### WHAT YOU ARE ASKED TO DO
Copy every line of the records below verbatim, omitting the pictures.

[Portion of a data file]
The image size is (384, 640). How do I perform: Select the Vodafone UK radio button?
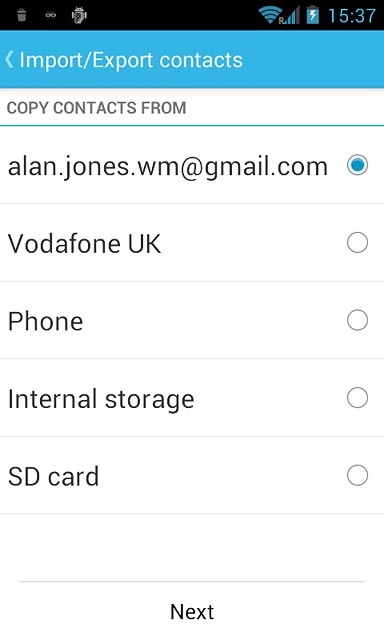pos(357,242)
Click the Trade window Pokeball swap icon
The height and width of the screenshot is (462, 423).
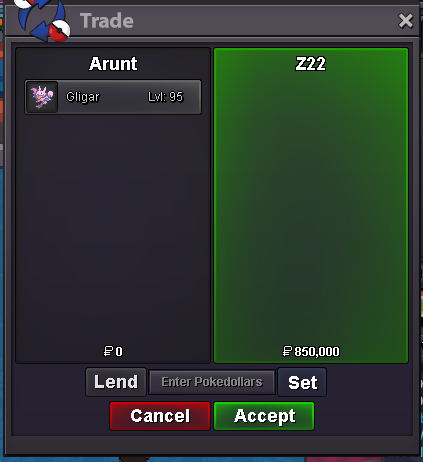coord(43,20)
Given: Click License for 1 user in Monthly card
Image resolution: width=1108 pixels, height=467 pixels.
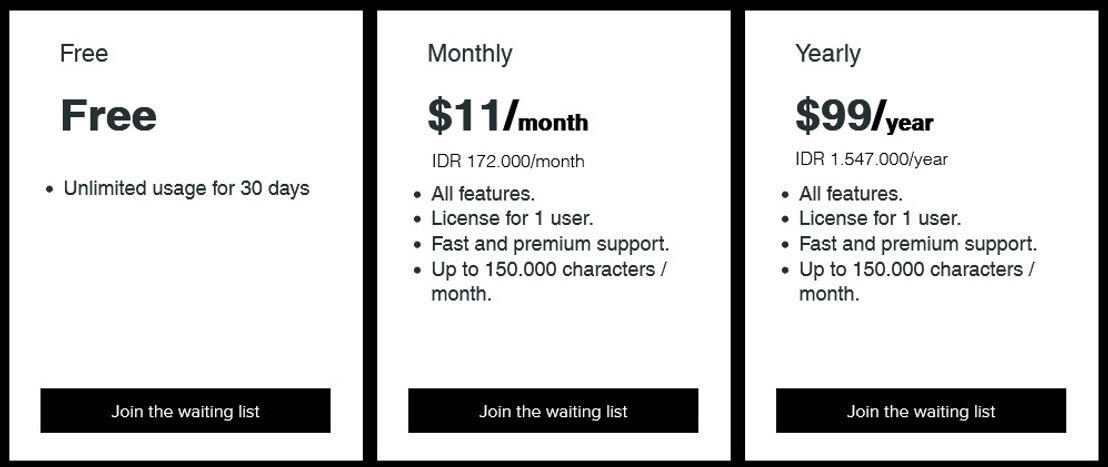Looking at the screenshot, I should (x=512, y=218).
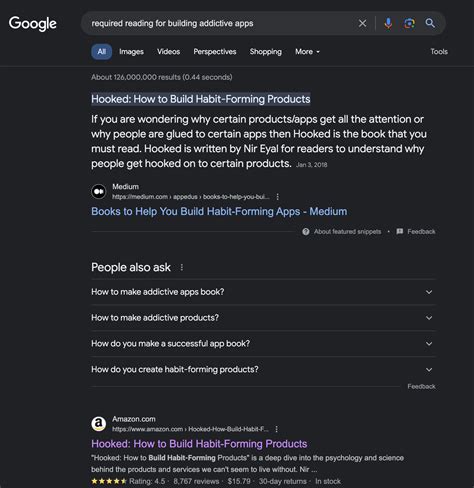This screenshot has height=488, width=474.
Task: Open the Tools options
Action: [x=439, y=52]
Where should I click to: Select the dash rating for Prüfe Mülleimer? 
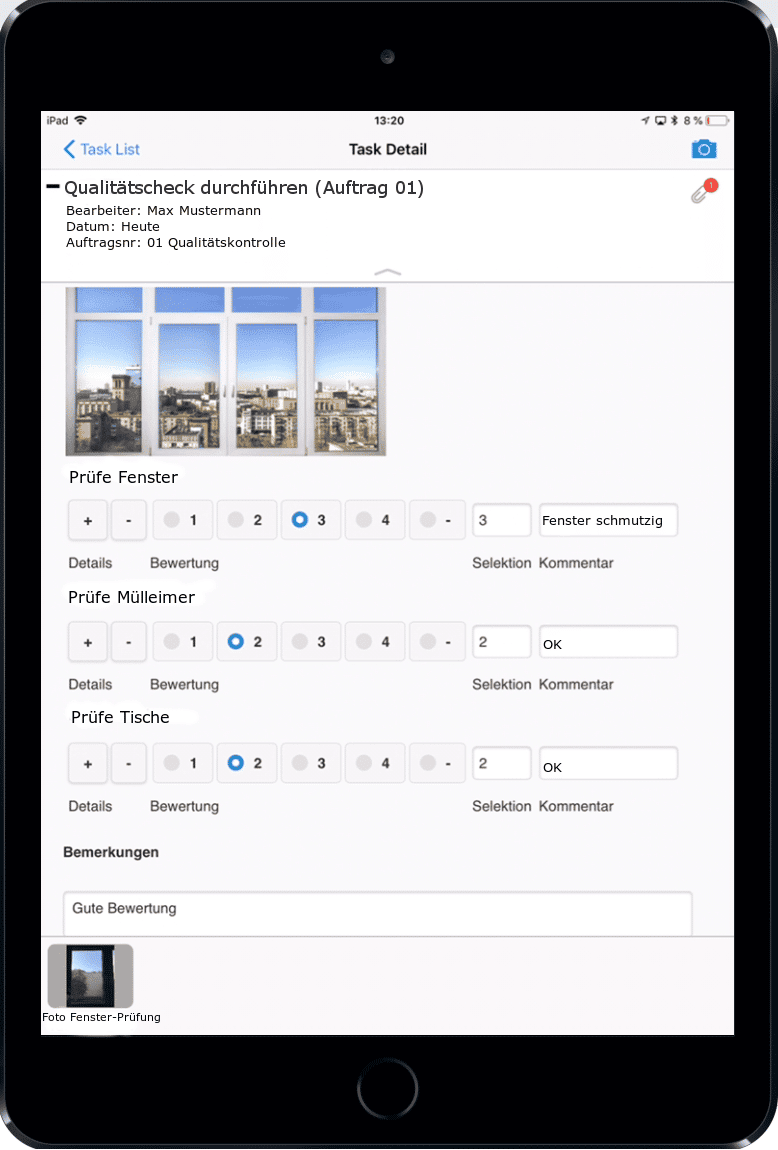(x=437, y=642)

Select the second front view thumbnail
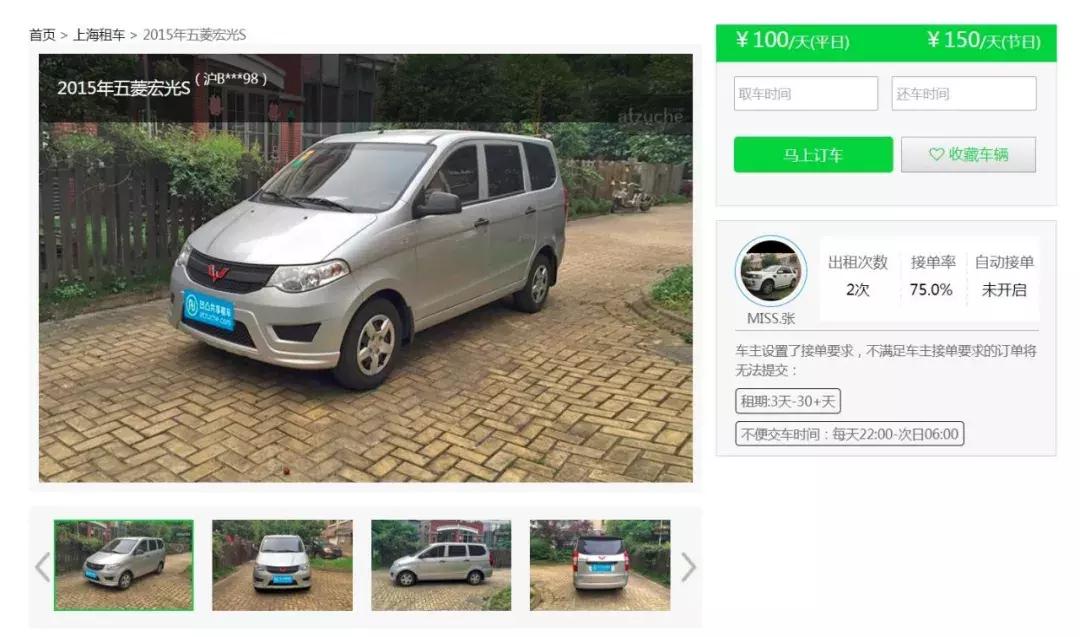tap(282, 565)
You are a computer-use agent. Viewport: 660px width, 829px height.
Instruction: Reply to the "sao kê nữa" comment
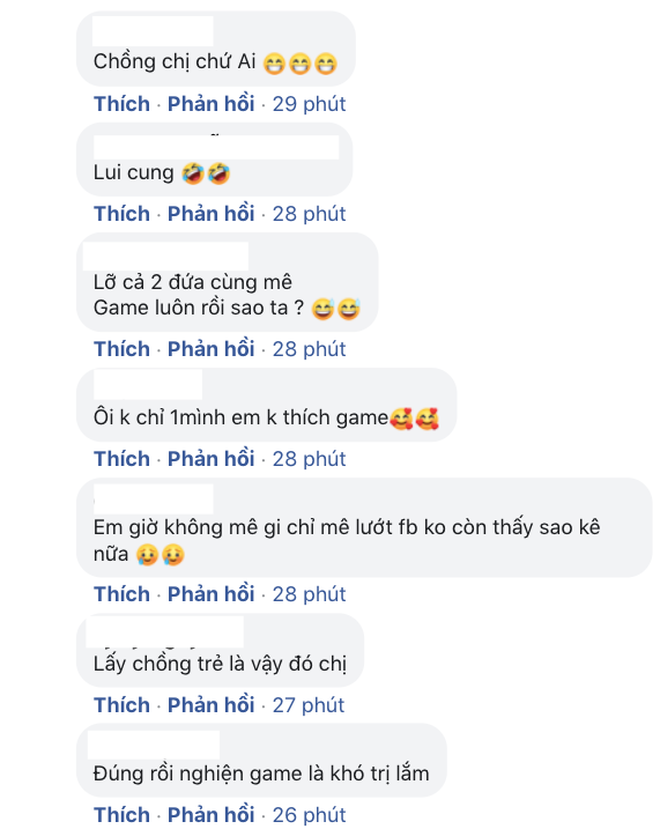click(210, 594)
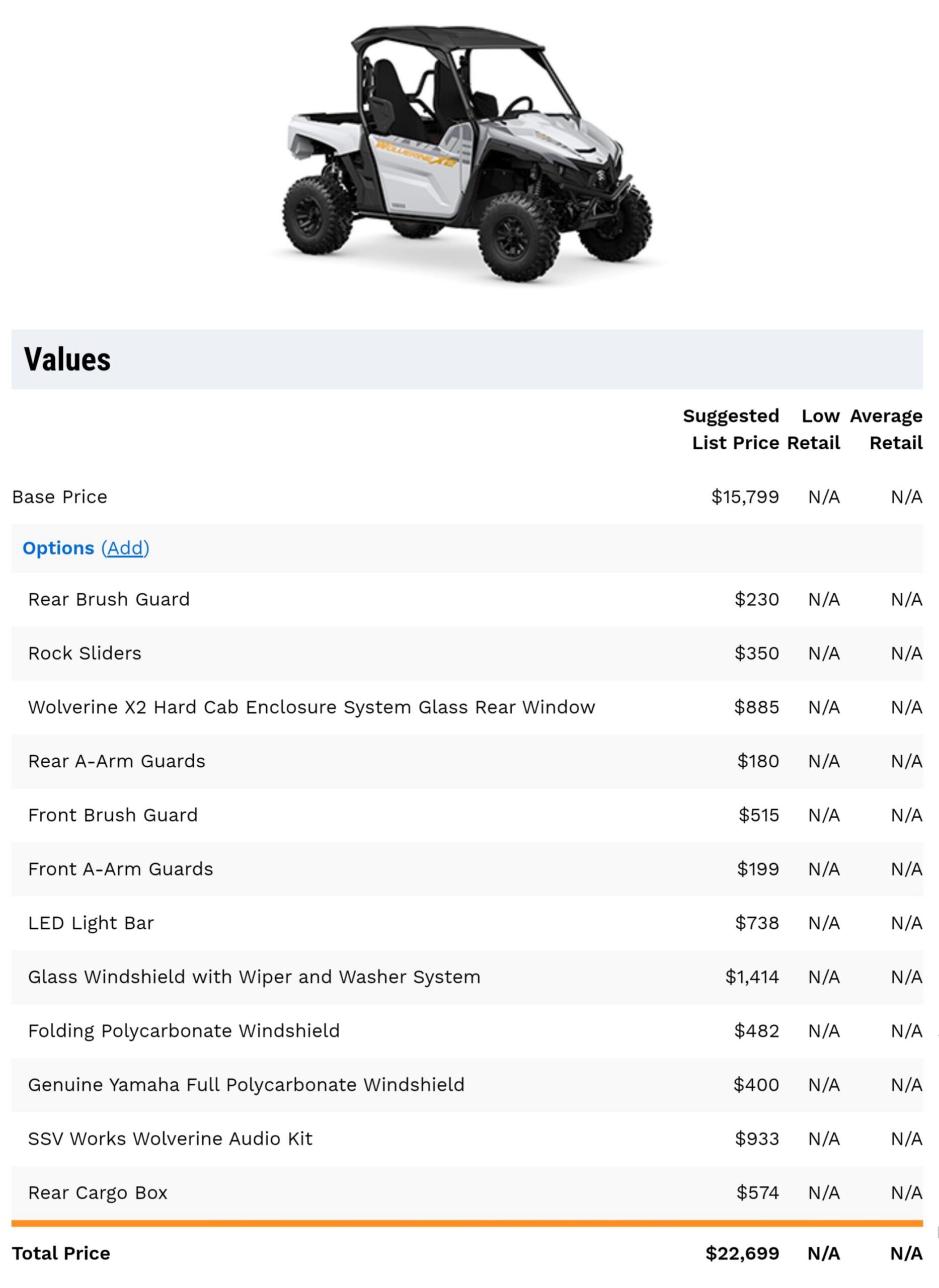Click the SSV Works Wolverine Audio Kit
This screenshot has height=1288, width=939.
[x=170, y=1139]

### SOLUTION TO THE PROBLEM
The image size is (384, 640). How do I perform: Select the Vodafone UK radio button?
pos(357,242)
Click the Trade window Pokeball swap icon
The height and width of the screenshot is (462, 423).
coord(43,20)
Given: Click License for 1 user in Monthly card
Image resolution: width=1108 pixels, height=467 pixels.
Looking at the screenshot, I should (x=512, y=218).
This screenshot has height=488, width=474.
Task: Open the Tools options
Action: [x=439, y=52]
Where should I click to: Select the dash rating for Prüfe Mülleimer? 
(x=437, y=642)

Select the second front view thumbnail
tap(282, 565)
You are a computer-use agent. Viewport: 660px width, 829px height.
Instruction: Reply to the "sao kê nữa" comment
click(210, 594)
Click the SSV Works Wolverine Audio Kit
This screenshot has height=1288, width=939.
[x=170, y=1139]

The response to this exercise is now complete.